Here is how the instruction hierarchy, role design, skills, tool matching, and feedback loops combine for your SEO team:
Profile prompt defines a narrow role: find and filter keyword data. Keyword research skill specifies the procedure: search, filter, score, save, return top 5. Memory carries forward which sources worked and which filters you prefer. Toolsets: web search, file read/write. Output contract: structured list with keyword, relevance, competition, angle.
Profile prompt defines a narrow role: draft content briefs and manage publishing standards. Content brief skill specifies the procedure: read keyword file, select top keywords, draft brief, wait for approval. Memory carries forward your brand voice, word count preferences, and style rules. Toolsets: file read/write. Output contract: brief with target keyword, secondary keywords, title, angle, word count, internal links.
The research specialist saves keywords to a file. The SEO manager reads that file. The judgment gate sits between them: you review the keyword list before the manager starts drafting. Both agents know their boundaries because the skills enforce them.
When the specialist returns keywords that do not match your niche, you tell it to add a filter rule. It patches the skill. When the manager drafts a brief that misses your tone, you tell it to remember the correction. It updates memory. Next session, both agents start sharper.
The model inside each profile is the same engine.

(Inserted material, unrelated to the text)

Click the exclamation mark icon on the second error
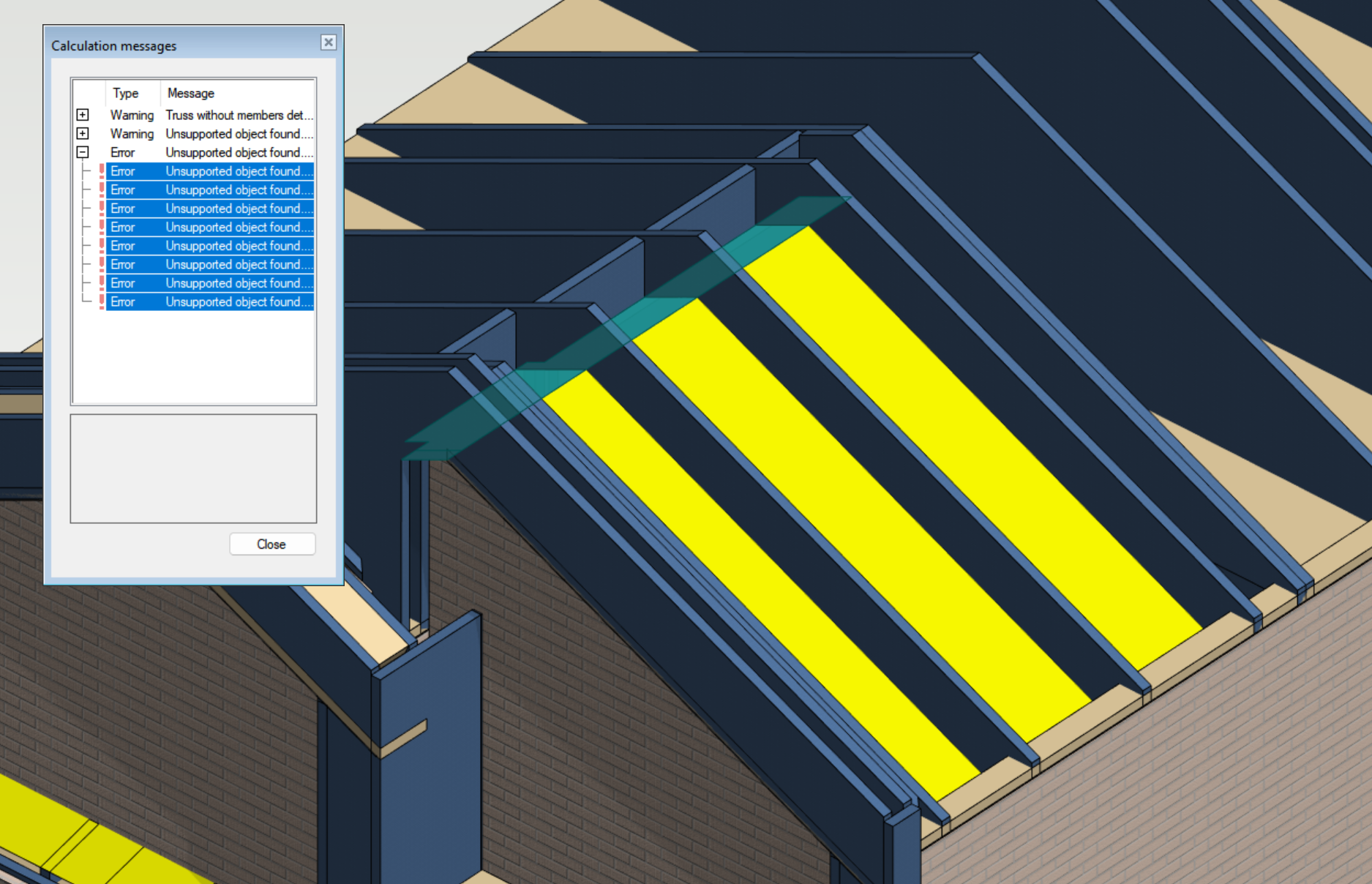Viewport: 1372px width, 884px height. click(102, 190)
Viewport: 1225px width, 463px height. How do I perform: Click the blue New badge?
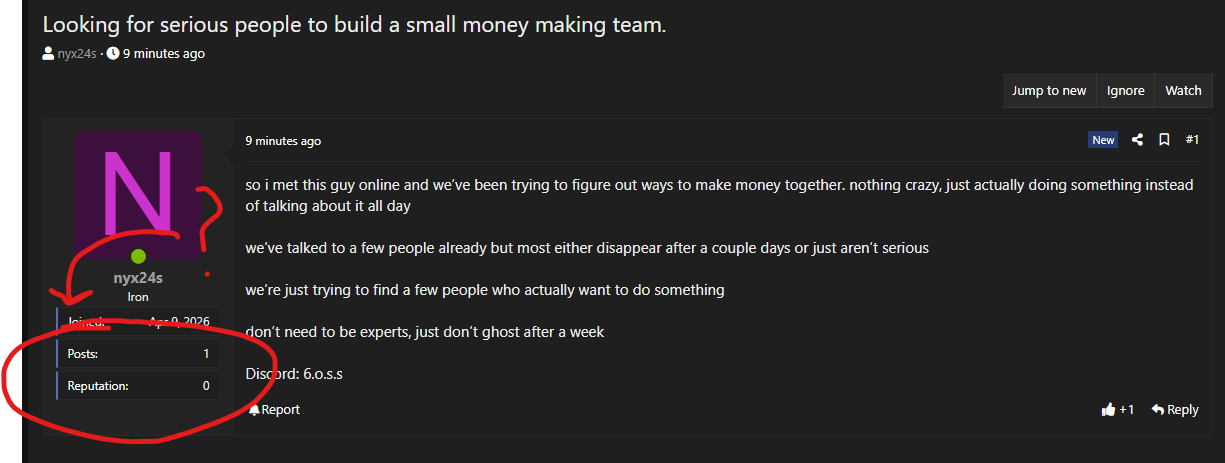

The profile prompt, skills, memory, toolsets, and output contracts are the steering. Good steering produces sharp agents. Vague steering produces vague agents. The model does not change — the instructions do.
Your research specialist consistently returns too many keywords (50 instead of 20), filling the context window and making it hard for the SEO manager to pick the best ones. Where would you fix this — in the profile prompt, the skill, memory, or the output contract? Why?